Category: GOP Presidential Candidates
Posted: 08/04/15 04:32

by Dave Mindeman

There is one aspect of the media coverage of the GOP Presidential race that I cannot get out of my head.

During a "focus group" that talked about Donald Trump and had Trump appear in front of them....one of the women was asked why she supported Trump. And her response amazed me. She said:

"Because he is one of us."

I am flabbergasted that anyone, no matter how delusional, would say that. Donald Trump is not "one" of anybody. How could you possibly relate to him? He is a billionaire...an arrogant one at that. He has never been on a subway or a taxi or a light rail train. He has limos and private jets for transportation.

His meals are cooked by gourmet chefs. He never has to work an 8 hour day or do overtime. He has nobody to answer to. His hands have never been dirty. I'm not sure he has ever dropped a bead of sweat.

His only knowledge of Mexican-American citizens is that he may see them working as laborers for one of his businesses. If he works a business deal with the country of Mexico, he does it through lawyer intermediaries.

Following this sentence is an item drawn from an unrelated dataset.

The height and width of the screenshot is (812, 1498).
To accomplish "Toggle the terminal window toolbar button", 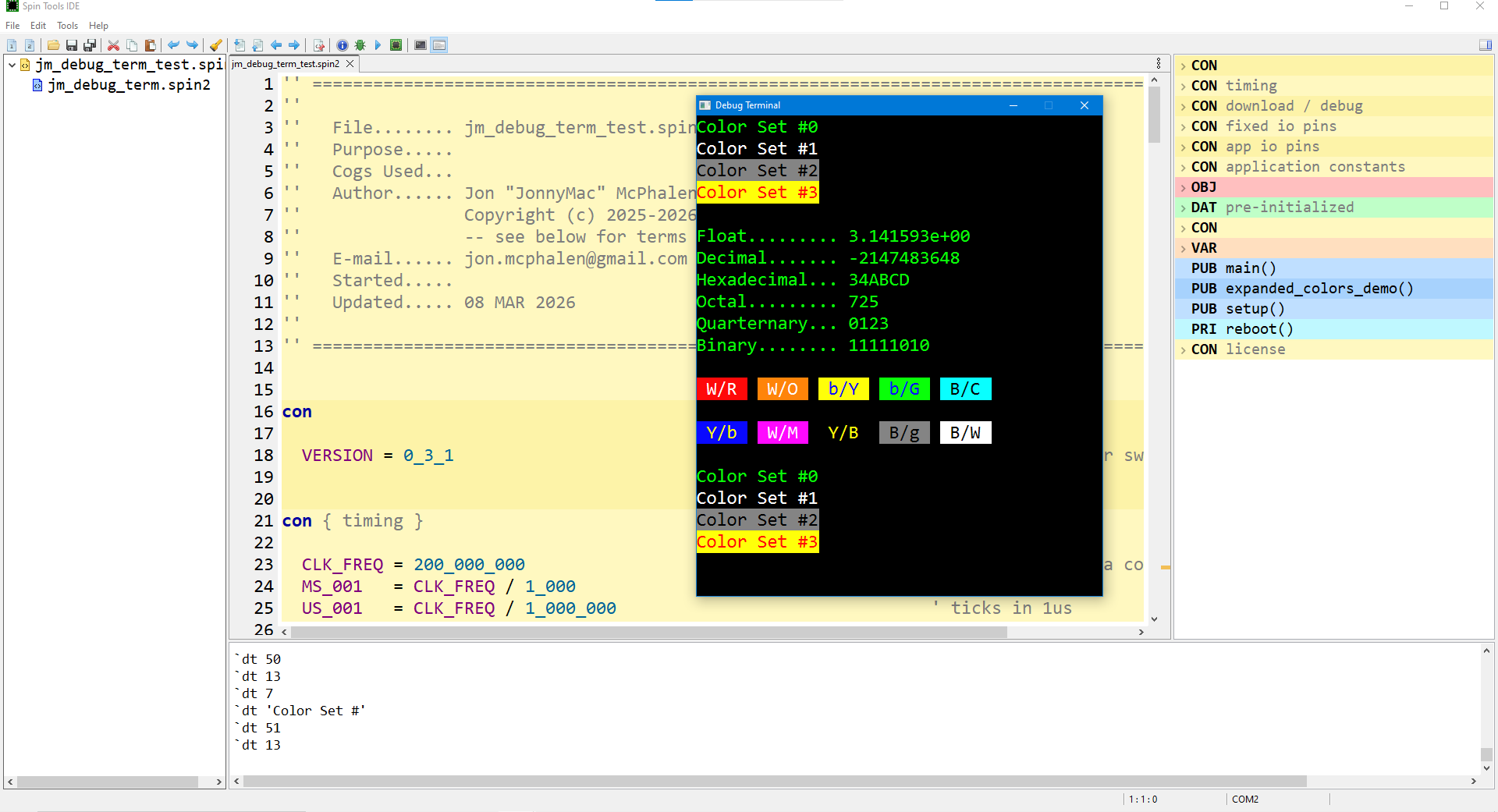I will [x=421, y=45].
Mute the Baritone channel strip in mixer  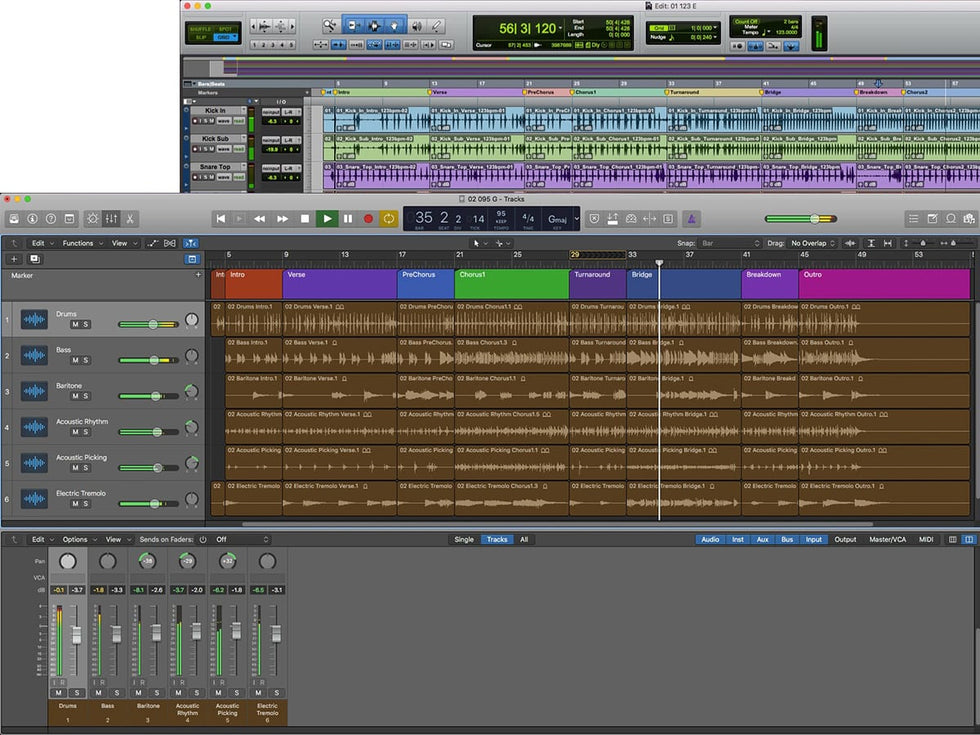click(139, 693)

Donald Trump has had very little to do with "us". For most of his business career he has avoided "us". For the first time in his life he is wearing a baseball cap....but only because he is selling it. Besides, it looks ridiculous as part of his basic Armani suit ensemble.

Donald Trump is NOT one of us. His crude talk and dismissive attitude toward certain people may be something some of "us" would like to be able to do without consequences. But only he can get away with it - and most of the people who support him may have similar prejudices, but they have to hold their tongue, because they would pay a price.

Donald Trump will never be able to relate to the average American. And for the most part, truth be told, he doesn't want to. The "little people" are only a means to an end. In this GOP field, he senses an opportunity for power. Power is the only thing that Trump wants and the only thing that he has to actually work for....scheme for....put together a strategy for.

This he understands. He does not understand us.

And, really, why would he need to.....or care?

If his supporters really think that Donald Trump is one of us...and he takes that to the Republican Convention, than Reince Priebus better get ready to do another "autopsy" and this time get a medical examiner.